[Assignment 1] Reproduce the passage of the Frank Dikötter profile that opens with the words containing "What drives Frank" and closes with "countryside and cities.", substituting "Pol Pot regime" for "Khmer Rouge".
[Assignment 2] List every geographic place named in the Frank Dikötter profile.

[Provided passage]
What drives Frank Dikötter, chronicler of China’s insanity?
Hong Kong scholar leaves few horrors untold in his books on modern China, the latest of which, covering the Cultural Revolution, has just been published. He talks to Fionnuala McHugh about empathy, torture-porn and how history repeats itself
The first line in the preface to Mao’s Great Famine, by Frank Dikötter, states: Between 1958 and 1962, China descended into hell. He then goes on to describe it. By page 33, in the 420-page paperback edition, villagers in Gansu province are already referring to rural water-conservancy projects as “the killing fields”. That term is usually associated with the activities of the Khmer Rouge in mid-1970s Cambodia; but, years earlier, millions of people were dying in China’s countryside and cities.

[Material shown]
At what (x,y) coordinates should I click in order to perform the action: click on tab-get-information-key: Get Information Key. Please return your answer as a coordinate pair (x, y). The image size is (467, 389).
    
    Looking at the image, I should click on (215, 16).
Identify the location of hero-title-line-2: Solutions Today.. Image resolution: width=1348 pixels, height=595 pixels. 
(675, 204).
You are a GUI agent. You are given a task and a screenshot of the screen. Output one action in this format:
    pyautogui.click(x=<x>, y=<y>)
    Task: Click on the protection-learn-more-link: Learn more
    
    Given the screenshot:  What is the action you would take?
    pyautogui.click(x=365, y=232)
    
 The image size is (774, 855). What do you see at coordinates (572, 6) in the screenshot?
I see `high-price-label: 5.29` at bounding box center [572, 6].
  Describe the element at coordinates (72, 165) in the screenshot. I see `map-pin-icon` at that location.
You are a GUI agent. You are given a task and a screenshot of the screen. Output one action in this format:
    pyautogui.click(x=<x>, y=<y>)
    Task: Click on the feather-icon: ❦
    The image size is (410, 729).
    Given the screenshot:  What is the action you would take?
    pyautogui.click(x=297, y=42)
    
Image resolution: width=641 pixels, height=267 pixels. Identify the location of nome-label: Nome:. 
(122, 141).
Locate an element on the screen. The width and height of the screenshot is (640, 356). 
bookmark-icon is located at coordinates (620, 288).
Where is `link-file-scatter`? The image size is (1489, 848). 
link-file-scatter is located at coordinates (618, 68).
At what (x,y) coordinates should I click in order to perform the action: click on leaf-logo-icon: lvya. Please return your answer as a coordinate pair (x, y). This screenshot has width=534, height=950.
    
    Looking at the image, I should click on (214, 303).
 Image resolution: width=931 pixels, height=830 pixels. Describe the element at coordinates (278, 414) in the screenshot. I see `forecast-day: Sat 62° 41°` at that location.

[Written answer 1]
What drives Frank Dikötter, chronicler of China’s insanity?
Hong Kong scholar leaves few horrors untold in his books on modern China, the latest of which, covering the Cultural Revolution, has just been published. He talks to Fionnuala McHugh about empathy, torture-porn and how history repeats itself
The first line in the preface to Mao’s Great Famine, by Frank Dikötter, states: Between 1958 and 1962, China descended into hell. He then goes on to describe it. By page 33, in the 420-page paperback edition, villagers in Gansu province are already referring to rural water-conservancy projects as “the killing fields”. That term is usually associated with the activities of the Pol Pot regime in mid-1970s Cambodia; but, years earlier, millions of people were dying in China’s countryside and cities.

[Written answer 2] China, Hong Kong, Gansu province, Cambodia